WORK TO DO:
Copy out, word for word, the lines of the material from the line containing "You are a computer-use" through the end of the material, both included, and leave out the pictures.

━━━━━ MATERIAL ━━━━━

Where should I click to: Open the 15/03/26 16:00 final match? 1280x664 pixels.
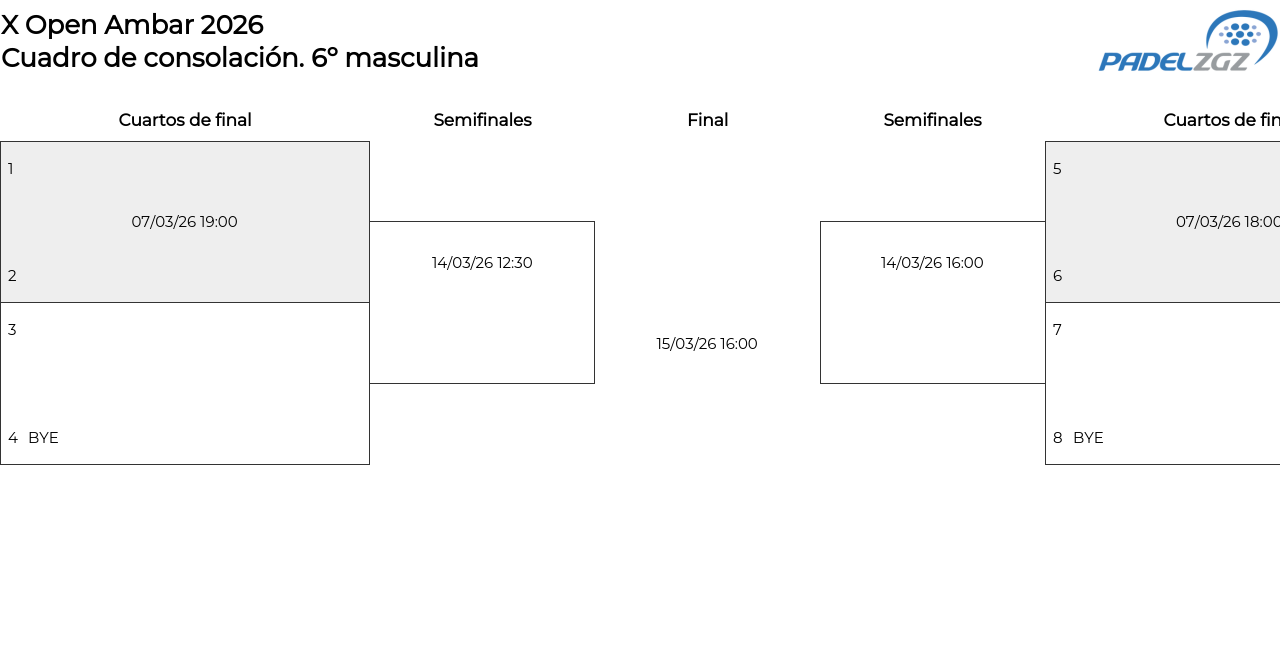pyautogui.click(x=707, y=344)
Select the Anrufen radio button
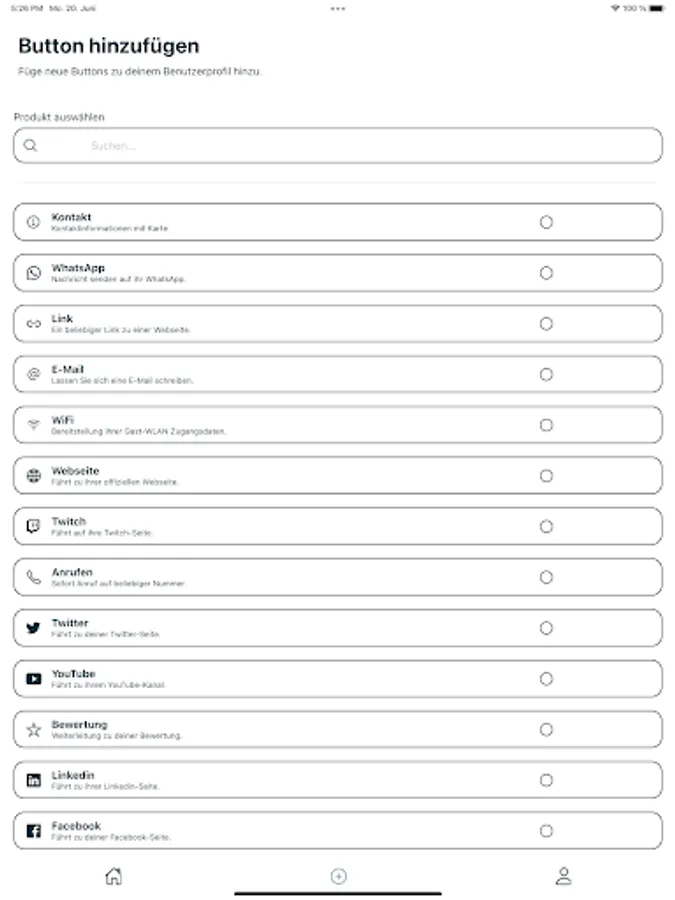The image size is (675, 900). [x=546, y=577]
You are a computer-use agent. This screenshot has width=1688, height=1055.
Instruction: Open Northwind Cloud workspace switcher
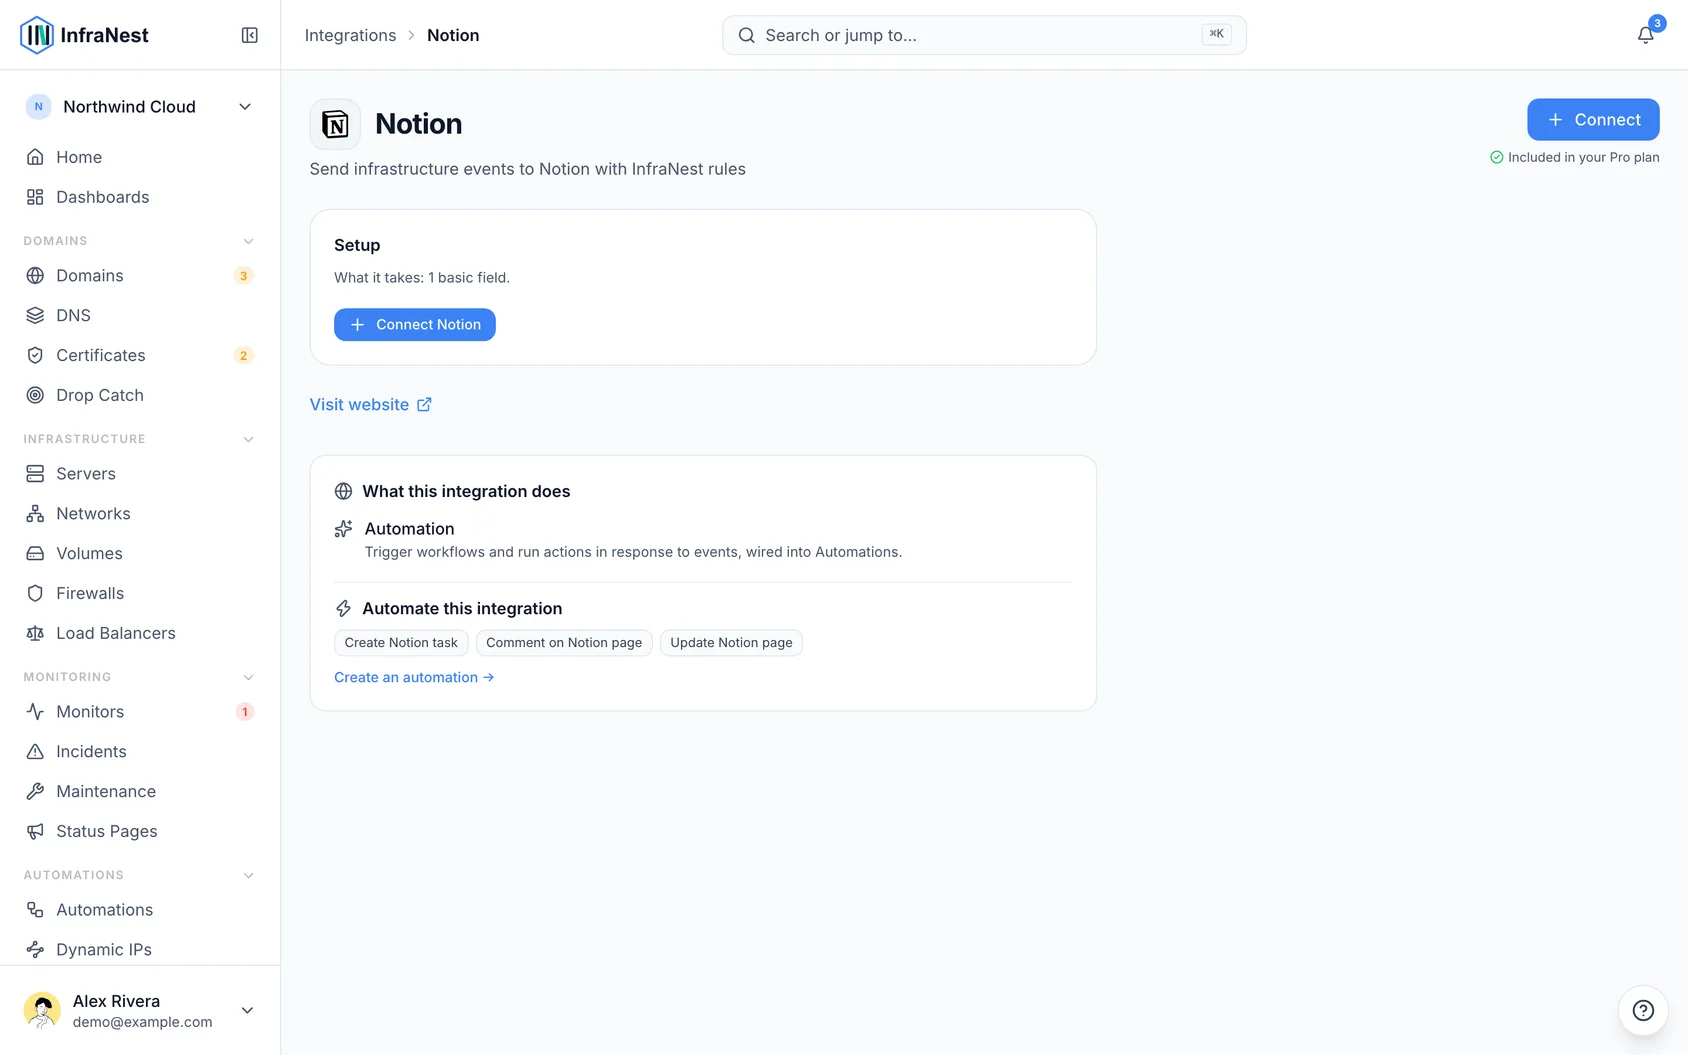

━━━━━

EXERCISE RESULT:
You are a computer-use agent. This screenshot has width=1688, height=1055.
Instruction: Open Northwind Cloud workspace switcher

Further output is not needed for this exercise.